Wayback Machine API
Table of contents
- Description section:
- Matlab/Octave section:
With this function you can download captures to the internet archive that matches a date pattern. If the current time matches the pattern and there is no valid capture, a capture will be generated. The WBM time stamps are in UTC, so a switch allows you to provide the date-time pattern in local time, which will be converted to UTC internally.
This code enables you to use a specific web page in your data processing, without the need to check if the page has changed its structure or is not available at all.
You can also redirect all outputs (errors only partially) to a file or a graphics object, so you can more easily use this function in a GUI or allow it to write to a log file.
Usage instruction about the syntax of the WBM interface are derived from a Wikipedia help page. Fuzzy date matching behavior is based on this archive.org page.
If the Wayback Machine is useful to you, please consider donating.
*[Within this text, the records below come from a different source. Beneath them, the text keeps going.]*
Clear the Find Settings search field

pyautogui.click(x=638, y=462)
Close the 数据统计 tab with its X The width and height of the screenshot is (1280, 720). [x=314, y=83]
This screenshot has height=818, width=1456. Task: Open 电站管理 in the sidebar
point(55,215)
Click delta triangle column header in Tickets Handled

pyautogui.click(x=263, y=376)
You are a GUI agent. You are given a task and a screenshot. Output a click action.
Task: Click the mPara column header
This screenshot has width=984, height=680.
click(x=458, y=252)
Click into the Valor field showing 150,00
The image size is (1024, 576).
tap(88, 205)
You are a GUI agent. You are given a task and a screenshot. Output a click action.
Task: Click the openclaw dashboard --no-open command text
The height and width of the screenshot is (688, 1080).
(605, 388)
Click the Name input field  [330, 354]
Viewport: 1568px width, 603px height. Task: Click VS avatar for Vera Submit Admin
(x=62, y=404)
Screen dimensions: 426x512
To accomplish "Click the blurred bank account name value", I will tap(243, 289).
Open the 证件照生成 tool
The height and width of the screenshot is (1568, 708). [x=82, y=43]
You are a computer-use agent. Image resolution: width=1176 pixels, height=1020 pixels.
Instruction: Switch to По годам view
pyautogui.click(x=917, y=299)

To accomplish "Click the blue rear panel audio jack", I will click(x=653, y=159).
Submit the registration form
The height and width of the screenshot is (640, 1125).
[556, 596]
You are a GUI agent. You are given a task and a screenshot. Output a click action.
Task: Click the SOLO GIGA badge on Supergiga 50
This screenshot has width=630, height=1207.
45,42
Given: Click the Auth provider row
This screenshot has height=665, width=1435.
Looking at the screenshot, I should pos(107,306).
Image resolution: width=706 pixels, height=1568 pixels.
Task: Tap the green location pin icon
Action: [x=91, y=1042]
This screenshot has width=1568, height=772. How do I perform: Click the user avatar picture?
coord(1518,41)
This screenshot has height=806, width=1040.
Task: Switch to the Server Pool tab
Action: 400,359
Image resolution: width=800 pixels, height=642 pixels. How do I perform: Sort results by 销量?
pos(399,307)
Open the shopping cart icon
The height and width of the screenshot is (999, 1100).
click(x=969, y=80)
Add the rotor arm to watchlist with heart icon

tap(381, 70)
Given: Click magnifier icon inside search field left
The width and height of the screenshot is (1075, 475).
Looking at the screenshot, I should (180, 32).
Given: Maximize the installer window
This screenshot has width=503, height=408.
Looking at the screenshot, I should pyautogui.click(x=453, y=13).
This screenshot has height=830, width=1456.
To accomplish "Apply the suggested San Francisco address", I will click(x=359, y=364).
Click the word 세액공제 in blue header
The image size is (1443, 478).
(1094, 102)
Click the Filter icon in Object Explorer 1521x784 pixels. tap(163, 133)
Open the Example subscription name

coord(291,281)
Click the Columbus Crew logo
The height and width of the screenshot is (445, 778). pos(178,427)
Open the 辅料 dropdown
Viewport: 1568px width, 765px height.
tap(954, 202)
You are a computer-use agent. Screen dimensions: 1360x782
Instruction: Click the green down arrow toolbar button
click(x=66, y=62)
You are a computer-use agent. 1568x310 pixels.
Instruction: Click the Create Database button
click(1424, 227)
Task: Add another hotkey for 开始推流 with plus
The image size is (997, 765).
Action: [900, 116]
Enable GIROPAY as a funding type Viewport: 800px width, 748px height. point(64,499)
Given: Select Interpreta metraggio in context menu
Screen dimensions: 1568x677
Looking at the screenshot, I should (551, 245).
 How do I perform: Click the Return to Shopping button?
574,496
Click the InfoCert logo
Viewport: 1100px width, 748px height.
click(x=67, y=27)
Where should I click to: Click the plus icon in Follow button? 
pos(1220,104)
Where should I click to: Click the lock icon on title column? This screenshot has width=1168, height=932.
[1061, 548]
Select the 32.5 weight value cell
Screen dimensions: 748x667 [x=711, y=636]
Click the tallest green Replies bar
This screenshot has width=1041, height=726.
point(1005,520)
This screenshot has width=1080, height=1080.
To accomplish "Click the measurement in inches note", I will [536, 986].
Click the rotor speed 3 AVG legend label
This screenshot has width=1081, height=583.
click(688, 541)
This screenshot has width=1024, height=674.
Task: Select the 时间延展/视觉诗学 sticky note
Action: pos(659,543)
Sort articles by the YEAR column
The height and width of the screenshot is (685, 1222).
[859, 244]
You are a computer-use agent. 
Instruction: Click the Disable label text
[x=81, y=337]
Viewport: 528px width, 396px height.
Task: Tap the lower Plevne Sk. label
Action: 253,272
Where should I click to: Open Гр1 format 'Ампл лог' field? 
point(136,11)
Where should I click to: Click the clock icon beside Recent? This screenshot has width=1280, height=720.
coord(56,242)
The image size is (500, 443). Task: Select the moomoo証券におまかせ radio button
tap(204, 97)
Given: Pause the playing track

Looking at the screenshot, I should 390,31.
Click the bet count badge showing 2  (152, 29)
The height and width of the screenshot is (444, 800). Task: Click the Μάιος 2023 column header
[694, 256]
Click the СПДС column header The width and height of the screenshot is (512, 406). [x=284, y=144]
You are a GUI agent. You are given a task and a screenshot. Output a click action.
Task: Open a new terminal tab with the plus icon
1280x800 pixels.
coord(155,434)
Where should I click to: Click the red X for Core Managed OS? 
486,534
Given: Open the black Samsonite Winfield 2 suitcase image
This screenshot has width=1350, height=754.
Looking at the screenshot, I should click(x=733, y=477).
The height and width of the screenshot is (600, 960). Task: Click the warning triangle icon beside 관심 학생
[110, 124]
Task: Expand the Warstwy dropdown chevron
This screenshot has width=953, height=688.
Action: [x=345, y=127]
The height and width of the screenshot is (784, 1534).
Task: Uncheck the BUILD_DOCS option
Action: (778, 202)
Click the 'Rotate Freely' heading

Based on a yearly operating cost of 35m$ and approximately 6k hits/s, please donate at least $1 for every 5000 requests. They don't block API access, require a login, or anything similar. If you abuse it, they may have to change that and you will have spoiled it for everyone. Please make sure your usage doesn't break this Nice Thing™.
Generally, each call to this function will result in two requests. A counter will be stored in a file. The WBMRequestCounterFile
optional input can be used to interact with the file. Run WBM([],[],'WBMRequestCounterFile','read')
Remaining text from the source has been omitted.